ACTIVITY:
The data below is to be copied exactly, line by line.

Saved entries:
# # # # # # #

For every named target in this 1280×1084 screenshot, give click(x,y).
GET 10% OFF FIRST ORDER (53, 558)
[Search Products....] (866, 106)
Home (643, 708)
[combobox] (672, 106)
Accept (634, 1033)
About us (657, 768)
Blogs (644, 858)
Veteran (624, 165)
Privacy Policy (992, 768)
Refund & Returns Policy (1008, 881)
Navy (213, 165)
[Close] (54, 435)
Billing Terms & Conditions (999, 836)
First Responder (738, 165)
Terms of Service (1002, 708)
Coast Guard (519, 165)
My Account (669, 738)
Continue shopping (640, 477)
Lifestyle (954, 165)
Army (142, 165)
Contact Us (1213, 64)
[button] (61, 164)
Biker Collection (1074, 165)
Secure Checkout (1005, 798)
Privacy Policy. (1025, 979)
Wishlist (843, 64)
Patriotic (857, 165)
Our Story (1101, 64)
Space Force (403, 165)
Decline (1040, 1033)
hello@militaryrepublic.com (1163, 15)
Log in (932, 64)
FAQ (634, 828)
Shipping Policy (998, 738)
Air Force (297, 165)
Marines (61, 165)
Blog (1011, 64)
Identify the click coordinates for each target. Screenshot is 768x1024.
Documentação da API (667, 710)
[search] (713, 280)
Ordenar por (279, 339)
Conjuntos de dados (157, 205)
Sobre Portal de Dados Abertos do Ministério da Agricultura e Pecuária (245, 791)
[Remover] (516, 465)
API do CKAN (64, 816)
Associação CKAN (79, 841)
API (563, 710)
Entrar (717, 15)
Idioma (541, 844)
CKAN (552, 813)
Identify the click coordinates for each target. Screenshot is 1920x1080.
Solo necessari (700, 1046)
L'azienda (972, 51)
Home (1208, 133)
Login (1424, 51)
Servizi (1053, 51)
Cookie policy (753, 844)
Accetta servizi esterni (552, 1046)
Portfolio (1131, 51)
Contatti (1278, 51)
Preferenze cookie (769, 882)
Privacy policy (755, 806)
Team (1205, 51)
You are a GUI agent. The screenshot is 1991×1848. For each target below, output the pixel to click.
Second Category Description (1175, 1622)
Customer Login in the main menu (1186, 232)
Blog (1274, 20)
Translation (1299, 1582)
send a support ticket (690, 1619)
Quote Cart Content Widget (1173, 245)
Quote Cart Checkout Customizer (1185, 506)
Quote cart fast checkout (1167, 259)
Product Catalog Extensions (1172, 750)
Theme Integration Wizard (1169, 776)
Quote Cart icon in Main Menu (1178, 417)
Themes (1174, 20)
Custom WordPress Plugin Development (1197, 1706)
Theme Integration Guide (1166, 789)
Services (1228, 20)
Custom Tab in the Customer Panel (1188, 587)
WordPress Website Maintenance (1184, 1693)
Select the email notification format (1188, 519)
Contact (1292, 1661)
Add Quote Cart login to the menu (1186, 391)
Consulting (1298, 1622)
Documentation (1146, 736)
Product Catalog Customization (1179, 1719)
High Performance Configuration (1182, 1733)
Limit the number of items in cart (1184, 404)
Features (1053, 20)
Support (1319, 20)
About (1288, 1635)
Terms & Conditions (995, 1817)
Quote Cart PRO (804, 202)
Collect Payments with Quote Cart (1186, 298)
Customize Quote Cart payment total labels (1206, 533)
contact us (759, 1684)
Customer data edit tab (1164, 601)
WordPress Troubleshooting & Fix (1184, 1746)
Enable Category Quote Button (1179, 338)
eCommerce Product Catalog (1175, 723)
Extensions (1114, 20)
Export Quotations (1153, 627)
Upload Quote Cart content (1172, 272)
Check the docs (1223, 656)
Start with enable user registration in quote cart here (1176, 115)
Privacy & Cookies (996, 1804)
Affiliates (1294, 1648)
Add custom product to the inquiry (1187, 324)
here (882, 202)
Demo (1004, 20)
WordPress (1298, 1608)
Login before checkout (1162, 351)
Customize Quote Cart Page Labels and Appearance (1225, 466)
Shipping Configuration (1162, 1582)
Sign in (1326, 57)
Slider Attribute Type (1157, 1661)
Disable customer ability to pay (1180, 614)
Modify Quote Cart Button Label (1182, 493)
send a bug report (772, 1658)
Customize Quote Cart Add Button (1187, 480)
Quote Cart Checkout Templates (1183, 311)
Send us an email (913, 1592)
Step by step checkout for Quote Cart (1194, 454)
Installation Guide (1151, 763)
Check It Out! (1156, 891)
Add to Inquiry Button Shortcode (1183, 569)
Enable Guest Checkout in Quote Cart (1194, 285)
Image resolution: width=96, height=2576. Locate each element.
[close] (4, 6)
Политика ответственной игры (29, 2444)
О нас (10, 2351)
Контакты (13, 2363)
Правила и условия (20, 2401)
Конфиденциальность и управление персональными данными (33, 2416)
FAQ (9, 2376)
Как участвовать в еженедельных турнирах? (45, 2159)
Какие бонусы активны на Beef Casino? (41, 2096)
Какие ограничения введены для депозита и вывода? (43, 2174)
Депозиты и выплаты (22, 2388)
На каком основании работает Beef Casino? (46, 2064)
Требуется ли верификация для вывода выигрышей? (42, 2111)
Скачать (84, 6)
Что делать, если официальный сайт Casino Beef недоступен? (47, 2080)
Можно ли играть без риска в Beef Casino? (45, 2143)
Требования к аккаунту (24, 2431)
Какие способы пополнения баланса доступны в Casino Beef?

# # # # # # #

SOLUTION FOR THIS EXERCISE:
For every named target in this 1280×1084 screenshot, give click(x,y).
GET 10% OFF FIRST ORDER (53, 558)
[Search Products....] (866, 106)
Home (643, 708)
[combobox] (672, 106)
Accept (634, 1033)
About us (657, 768)
Blogs (644, 858)
Veteran (624, 165)
Privacy Policy (992, 768)
Refund & Returns Policy (1008, 881)
Navy (213, 165)
[Close] (54, 435)
Billing Terms & Conditions (999, 836)
First Responder (738, 165)
Terms of Service (1002, 708)
Coast Guard (519, 165)
My Account (669, 738)
Continue shopping (640, 477)
Lifestyle (954, 165)
Army (142, 165)
Contact Us (1213, 64)
[button] (61, 164)
Biker Collection (1074, 165)
Secure Checkout (1005, 798)
Privacy Policy. (1025, 979)
Wishlist (843, 64)
Patriotic (857, 165)
Our Story (1101, 64)
Space Force (403, 165)
Decline (1040, 1033)
hello@militaryrepublic.com (1163, 15)
Log in (932, 64)
FAQ (634, 828)
Shipping Policy (998, 738)
Air Force (297, 165)
Marines (61, 165)
Blog (1011, 64)
Identify the click coordinates for each target. Screenshot is 768x1024.
Documentação da API (667, 710)
[search] (713, 280)
Ordenar por (279, 339)
Conjuntos de dados (157, 205)
Sobre Portal de Dados Abertos do Ministério da Agricultura e Pecuária (245, 791)
[Remover] (516, 465)
API do CKAN (64, 816)
Associação CKAN (79, 841)
API (563, 710)
Entrar (717, 15)
Idioma (541, 844)
CKAN (552, 813)
Identify the click coordinates for each target. Screenshot is 1920x1080.
Solo necessari (700, 1046)
L'azienda (972, 51)
Home (1208, 133)
Login (1424, 51)
Servizi (1053, 51)
Cookie policy (753, 844)
Accetta servizi esterni (552, 1046)
Portfolio (1131, 51)
Contatti (1278, 51)
Preferenze cookie (769, 882)
Privacy policy (755, 806)
Team (1205, 51)
You are a GUI agent. The screenshot is 1991×1848. For each target below, output the pixel to click.
Second Category Description (1175, 1622)
Customer Login in the main menu (1186, 232)
Blog (1274, 20)
Translation (1299, 1582)
send a support ticket (690, 1619)
Quote Cart Content Widget (1173, 245)
Quote Cart Checkout Customizer (1185, 506)
Quote cart fast checkout (1167, 259)
Product Catalog Extensions (1172, 750)
Theme Integration Wizard (1169, 776)
Quote Cart icon in Main Menu (1178, 417)
Themes (1174, 20)
Custom WordPress Plugin Development (1197, 1706)
Theme Integration Guide (1166, 789)
Services (1228, 20)
Custom Tab in the Customer Panel (1188, 587)
WordPress Website Maintenance (1184, 1693)
Select the email notification format (1188, 519)
Contact (1292, 1661)
Add Quote Cart login to the menu (1186, 391)
Consulting (1298, 1622)
Documentation (1146, 736)
Product Catalog Customization (1179, 1719)
High Performance Configuration (1182, 1733)
Limit the number of items in cart (1184, 404)
Features (1053, 20)
Support (1319, 20)
About (1288, 1635)
Terms & Conditions (995, 1817)
Quote Cart PRO (804, 202)
Collect Payments with Quote Cart (1186, 298)
Customize Quote Cart payment total labels (1206, 533)
contact us (759, 1684)
Customer data edit tab (1164, 601)
WordPress Troubleshooting & Fix (1184, 1746)
Enable Category Quote Button (1179, 338)
eCommerce Product Catalog (1175, 723)
Extensions (1114, 20)
Export Quotations (1153, 627)
Upload Quote Cart content (1172, 272)
Check the docs (1223, 656)
Start with enable user registration in quote cart here (1176, 115)
Privacy & Cookies (996, 1804)
Affiliates (1294, 1648)
Add custom product to the inquiry (1187, 324)
here (882, 202)
Demo (1004, 20)
WordPress (1298, 1608)
Login before checkout (1162, 351)
Customize Quote Cart Page Labels and Appearance (1225, 466)
Shipping Configuration (1162, 1582)
Sign in (1326, 57)
Slider Attribute Type (1157, 1661)
Disable customer ability to pay (1180, 614)
Modify Quote Cart Button Label (1182, 493)
send a bug report (772, 1658)
Customize Quote Cart Add Button (1187, 480)
Quote Cart Checkout Templates (1183, 311)
Send us an email (913, 1592)
Step by step checkout for Quote Cart (1194, 454)
Installation Guide (1151, 763)
Check It Out! (1156, 891)
Add to Inquiry Button Shortcode (1183, 569)
Enable Guest Checkout in Quote Cart (1194, 285)
Image resolution: width=96, height=2576. Locate each element.
[close] (4, 6)
Политика ответственной игры (29, 2444)
О нас (10, 2351)
Контакты (13, 2363)
Правила и условия (20, 2401)
Конфиденциальность и управление персональными данными (33, 2416)
FAQ (9, 2376)
Как участвовать в еженедельных турнирах? (45, 2159)
Какие бонусы активны на Beef Casino? (41, 2096)
Какие ограничения введены для депозита и вывода? (43, 2174)
Депозиты и выплаты (22, 2388)
На каком основании работает Beef Casino? (46, 2064)
Требуется ли верификация для вывода выигрышей? (42, 2111)
Скачать (84, 6)
Что делать, если официальный сайт Casino Beef недоступен? (47, 2080)
Можно ли играть без риска в Beef Casino? (45, 2143)
Требования к аккаунту (24, 2431)
Какие способы пополнения баланса доступны в Casino Beef?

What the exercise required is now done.